Três dias permanecia Deitada sem se bulir, No quarto então se sentava, Mas sem da cama sair, Com oito dias somente, É que era conveniente A porta do quarto abrir. Um cuidado especial, Bem merecia atenção, Em toda casa existia Um chiqueiro com capão, Para durante a dieta, Numa refeição completa Não faltar um bom pirão. Só depois de quinze dias, Podia banho tomar, E mesmo assim era morno, Sem a cabeça lavar, E quando um mês completava Um banho frio tomava, Pro resguardo terminar.
Massas industrializadas, Naquele tempo não tinha, Por isso a mãe preparava Mingau e também papinha, Feitos com muito cuidado, Sempre com leite de gado, Massa de arroz ou farinha. E depois de alimentada, Tinha que se esperar Que a criança arrotasse, Para podê-la deitar; Se assim não procedesse, Temiam que acontecesse O pequeno se engasgar. Como ainda não existia Nenhum tipo de vacina, Muita criança morria Ainda bem pequenina, Mas a mãe se conformava E chorando lamentava, Foi Deus quem deu esta sina.

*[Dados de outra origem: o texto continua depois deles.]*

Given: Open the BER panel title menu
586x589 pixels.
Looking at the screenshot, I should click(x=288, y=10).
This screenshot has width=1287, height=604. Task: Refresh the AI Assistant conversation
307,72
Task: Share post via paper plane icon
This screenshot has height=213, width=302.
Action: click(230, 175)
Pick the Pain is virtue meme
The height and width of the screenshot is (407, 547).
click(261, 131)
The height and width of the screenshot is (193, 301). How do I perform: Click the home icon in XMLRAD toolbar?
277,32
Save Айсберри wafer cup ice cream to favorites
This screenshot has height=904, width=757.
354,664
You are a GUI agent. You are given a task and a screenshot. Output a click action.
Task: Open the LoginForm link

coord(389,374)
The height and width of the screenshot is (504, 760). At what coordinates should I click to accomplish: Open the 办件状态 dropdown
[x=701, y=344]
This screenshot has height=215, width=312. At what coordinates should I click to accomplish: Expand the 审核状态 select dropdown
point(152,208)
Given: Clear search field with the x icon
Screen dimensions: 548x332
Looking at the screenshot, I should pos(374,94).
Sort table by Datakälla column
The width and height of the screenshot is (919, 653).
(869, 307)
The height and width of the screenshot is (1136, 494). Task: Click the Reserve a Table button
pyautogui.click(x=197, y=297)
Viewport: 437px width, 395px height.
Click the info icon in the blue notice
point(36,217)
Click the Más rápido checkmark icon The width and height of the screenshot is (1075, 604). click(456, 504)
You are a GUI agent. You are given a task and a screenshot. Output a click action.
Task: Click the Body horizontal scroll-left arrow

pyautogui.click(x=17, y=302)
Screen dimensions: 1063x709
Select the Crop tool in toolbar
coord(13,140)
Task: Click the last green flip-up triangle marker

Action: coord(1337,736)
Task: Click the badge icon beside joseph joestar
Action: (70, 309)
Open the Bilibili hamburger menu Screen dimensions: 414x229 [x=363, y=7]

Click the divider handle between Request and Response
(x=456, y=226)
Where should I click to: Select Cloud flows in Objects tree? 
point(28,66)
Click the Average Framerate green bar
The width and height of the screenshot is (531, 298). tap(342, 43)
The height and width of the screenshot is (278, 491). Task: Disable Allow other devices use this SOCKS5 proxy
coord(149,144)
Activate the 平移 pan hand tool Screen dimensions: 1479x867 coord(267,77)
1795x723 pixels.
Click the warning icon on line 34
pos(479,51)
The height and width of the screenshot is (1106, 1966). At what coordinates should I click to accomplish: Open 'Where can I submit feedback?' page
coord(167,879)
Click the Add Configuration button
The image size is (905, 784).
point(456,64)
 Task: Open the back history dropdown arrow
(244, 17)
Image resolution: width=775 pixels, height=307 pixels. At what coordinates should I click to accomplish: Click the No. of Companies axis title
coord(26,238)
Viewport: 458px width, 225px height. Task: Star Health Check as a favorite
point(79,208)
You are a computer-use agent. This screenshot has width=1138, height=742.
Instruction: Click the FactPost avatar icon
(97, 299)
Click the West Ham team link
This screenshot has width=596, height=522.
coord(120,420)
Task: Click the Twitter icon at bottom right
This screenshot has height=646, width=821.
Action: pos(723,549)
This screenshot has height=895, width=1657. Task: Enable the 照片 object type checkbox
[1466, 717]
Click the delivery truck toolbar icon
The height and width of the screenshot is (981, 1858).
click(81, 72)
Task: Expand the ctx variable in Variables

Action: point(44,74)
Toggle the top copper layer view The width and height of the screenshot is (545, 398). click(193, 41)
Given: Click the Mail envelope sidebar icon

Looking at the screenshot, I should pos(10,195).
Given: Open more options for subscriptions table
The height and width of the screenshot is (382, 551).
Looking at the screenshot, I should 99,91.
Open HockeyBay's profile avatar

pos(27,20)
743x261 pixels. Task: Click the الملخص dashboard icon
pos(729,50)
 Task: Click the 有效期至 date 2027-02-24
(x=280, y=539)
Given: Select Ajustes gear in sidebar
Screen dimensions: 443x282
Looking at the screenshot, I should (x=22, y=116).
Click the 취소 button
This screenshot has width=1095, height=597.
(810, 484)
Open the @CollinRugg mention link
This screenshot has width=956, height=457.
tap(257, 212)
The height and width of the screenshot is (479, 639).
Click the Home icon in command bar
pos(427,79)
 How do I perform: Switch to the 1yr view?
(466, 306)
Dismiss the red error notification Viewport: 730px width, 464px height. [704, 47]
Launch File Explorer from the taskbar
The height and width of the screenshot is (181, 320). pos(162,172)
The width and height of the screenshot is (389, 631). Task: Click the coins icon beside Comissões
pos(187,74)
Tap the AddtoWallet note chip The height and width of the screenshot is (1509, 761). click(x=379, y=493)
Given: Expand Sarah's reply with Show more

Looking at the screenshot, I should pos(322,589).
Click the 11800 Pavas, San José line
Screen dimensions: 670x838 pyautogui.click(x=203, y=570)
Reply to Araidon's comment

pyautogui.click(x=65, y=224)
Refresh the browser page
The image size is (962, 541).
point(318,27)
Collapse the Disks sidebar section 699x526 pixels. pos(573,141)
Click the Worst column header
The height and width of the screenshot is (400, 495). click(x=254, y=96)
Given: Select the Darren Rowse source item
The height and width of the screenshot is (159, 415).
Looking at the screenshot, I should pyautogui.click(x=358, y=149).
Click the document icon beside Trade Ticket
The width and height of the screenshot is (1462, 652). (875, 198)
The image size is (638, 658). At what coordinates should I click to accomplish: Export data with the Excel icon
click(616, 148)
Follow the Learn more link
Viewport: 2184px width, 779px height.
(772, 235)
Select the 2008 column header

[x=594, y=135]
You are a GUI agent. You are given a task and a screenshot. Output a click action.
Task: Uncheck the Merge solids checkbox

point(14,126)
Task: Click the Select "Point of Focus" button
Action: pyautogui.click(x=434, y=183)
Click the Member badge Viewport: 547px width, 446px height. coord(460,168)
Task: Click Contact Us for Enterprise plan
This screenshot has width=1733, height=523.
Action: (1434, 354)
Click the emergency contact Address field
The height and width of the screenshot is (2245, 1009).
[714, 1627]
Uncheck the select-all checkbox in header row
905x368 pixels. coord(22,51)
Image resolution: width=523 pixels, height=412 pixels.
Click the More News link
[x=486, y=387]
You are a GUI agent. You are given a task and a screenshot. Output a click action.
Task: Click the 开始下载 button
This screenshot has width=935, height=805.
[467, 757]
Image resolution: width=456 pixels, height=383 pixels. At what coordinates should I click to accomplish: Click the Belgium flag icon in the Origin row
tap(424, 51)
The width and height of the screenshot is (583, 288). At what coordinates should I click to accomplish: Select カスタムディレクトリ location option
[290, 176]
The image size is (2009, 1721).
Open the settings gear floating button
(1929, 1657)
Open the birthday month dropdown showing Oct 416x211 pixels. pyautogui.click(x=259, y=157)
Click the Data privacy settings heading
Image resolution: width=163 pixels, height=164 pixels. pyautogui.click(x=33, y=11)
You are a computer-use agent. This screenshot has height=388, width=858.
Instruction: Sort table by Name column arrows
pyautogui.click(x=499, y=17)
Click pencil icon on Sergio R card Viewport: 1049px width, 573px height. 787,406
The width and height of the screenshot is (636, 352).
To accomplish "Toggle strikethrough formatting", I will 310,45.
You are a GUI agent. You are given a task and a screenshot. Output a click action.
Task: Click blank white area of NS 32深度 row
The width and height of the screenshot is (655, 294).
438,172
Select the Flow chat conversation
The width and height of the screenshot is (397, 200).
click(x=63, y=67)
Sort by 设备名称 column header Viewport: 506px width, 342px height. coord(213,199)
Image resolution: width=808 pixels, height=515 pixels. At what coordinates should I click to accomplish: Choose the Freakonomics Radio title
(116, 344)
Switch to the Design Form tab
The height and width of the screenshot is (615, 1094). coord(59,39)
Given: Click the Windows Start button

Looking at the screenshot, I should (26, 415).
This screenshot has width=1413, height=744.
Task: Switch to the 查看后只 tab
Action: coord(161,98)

Se a criança adoecia, Davam logo um atestado, Com certeza é quebranto, Ou então mau-olhado, Foi botado por alguém, Que o sangue ruim tem, É preciso ter cuidado. E chamavam a rezadeira, Para o doente curar Com muita fé e oração E em Deus a confiar, A certeza logo vinha, A criança boazinha Ia outra vez ficar. Depois da terceira vez De na criança rezar, A pequena começava Logo a se recuperar, Ficava alegre, sadia E a mãe com alegria Ia com ela brincar.
E depois de crescidinha, Se tivesse indigestão, Chá de boldo e magnésia Eram a grande solução, Pra tudo tinha purgante, Criança, velho, gestante, Ninguém se livraria não. Sal amargo, Óleo de Ricino, Sempre com chá preparado E tomados em jejum, Trazia bom resultado, Muito ruins pra tomar, Mas bons demais pra deixar Qualquer doente curado. Doenças contagiosas, Toda criança pegava, Sarampo e Catapora Muita gente dizimava, Tuberculose e Papeira, Dava na família inteira, Delas ninguém escapava.
E o tempo foi passando E muita coisa mudou, Mas eu guardo na lembrança O que minha avó contou. Nós vamos continuar. E aos mais novos contar. Fatos que o tempo levou. As futuras gerações, Algumas serão clonadas. Com inovações e técnicas Cada vez mais avançadas, Mesmo com todo aparato, Iremos ouvir de fato Velhas estórias contadas.